Moynihan’s Moment, the new book by the deep and graceful historian Gil Troy ($29.95; Oxford University Press), is about Pat’s singular struggle against the rancid anti-Semitism embedded in the United Nations, once thought of as the world’s “last best hope for peace.” Alas, that world is no longer Eleanor Roosevelt’s universe of good intentions. Factually and structurally, the U.N. is now set up in two ways for grand fibbing. The Security Council is governed by the veto privilege of its five permanent members.

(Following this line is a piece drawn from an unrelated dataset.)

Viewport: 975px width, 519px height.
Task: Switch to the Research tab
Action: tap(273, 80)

Do you want to know why nothing ever was done against the genocide in Sudan or, for that matter, in any other African country? Any measure that could have curbed the slaughter would have been nullified by a Russian or Chinese veto, probably both. The General Assembly, on the other hand, is a mob scene, like the Durban conferences convened by the U.N. Human Rights Council and its equally mendacious predecessor. It is, in effect, just another venue for the Nonaligned Movement, which has 120 members, all of them represented in the U.N. and almost all of them voting as one. Mohamed Morsi was last year’s chairperson of the NAM; Mahmoud Ahmadinejad is this year’s. Chairperson, shmairperson: no woman has ever served.

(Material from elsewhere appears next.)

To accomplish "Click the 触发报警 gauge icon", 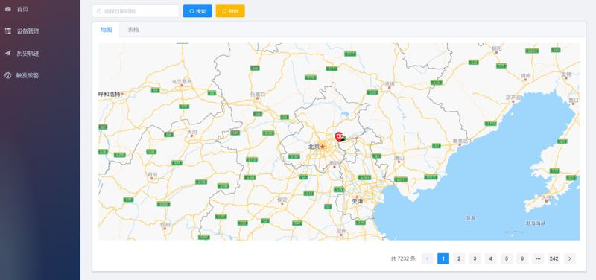I will click(x=8, y=75).
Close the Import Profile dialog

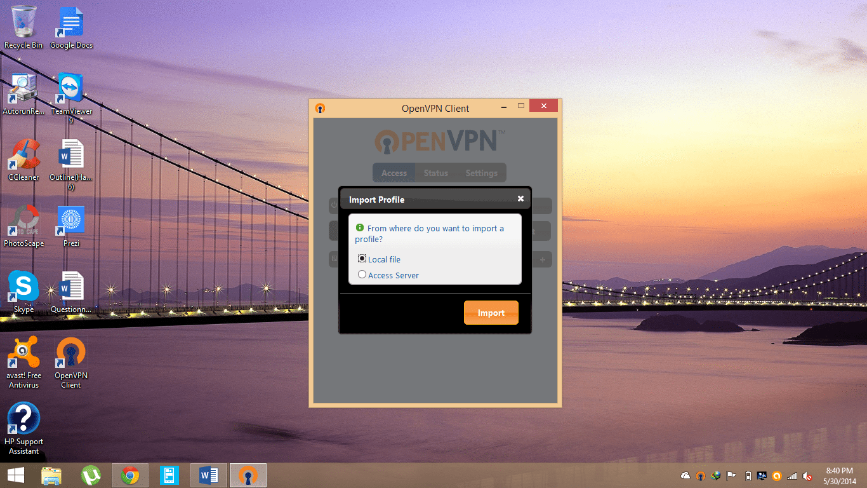tap(520, 199)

The November 10, 1975, vote of the General Assembly declaring that “Zionism is racism” was a foregone conclusion. So foregone that, as Mr. Troy explains, it led the Soviet bloc and its odd alliance of some 50 Muslim states—monarchies, “revolutionary republics” and just plain klepto-murderous gangs—to contemplate throwing Israel out of the U.N. altogether. Ultimately, they settled for their umpteenth rhetorical triumph, which accomplished literally nothing for the miserable Palestinians. Of course, the Palestinians have counted for nearly zero in the calculations of their Muslim brothers, and for less than zero in the arbitrage of their mischievous comrades, whose game was less to punish Israel than to encircle the United States with the anger of its beneficiaries and putative clients.

Mr. Moynihan understood this convoluted chess game, and he trounced the Arabs and their cynical Communist patrons with the straightforward eloquence for which he was beloved. Mr. Troy captures nearly every moment of the intra-bureaucratic American struggle for Ronald Reagan’s soul. Henry Kissinger, who clearly did not like Mr. Moynihan, connived against him.

And many others, like J. William Fulbright, actually an embittered but haughty anti-black racist, New York Timesman James Reston and a large cohort of diplomat-professors like Columbia’s Richard Gardner and Princeton’s Richard Falk, an anti-Semitic Jew now in the career service of the Human Rights Council, all of whom did not especially like Mr. Kissinger either—he was a pushy Jew, an arrogant intellectual and, oh, yes, Vietnam and Chile—came down on Mr. Moynihan from the internationalist left. (In 1969, I went to see Mr. Fulbright and his wife in the Senate dining room on behalf of the children of Biafra. He came directly to the point: “Why, for God’s sake, are you interested in these pickaninnies?”)

In any case, no one had really gauged the deep and abiding racism of those governments and societies that were so eager to accuse Israel of racism. As it happens, there was hardly a government in the anti-Israel swarm that was not deeply racist. And they are sanguinely racist still: Russia, China, each and every one of the Arab countries, and most of Asia and Africa. This was the prosecution, and this is the prosecution still.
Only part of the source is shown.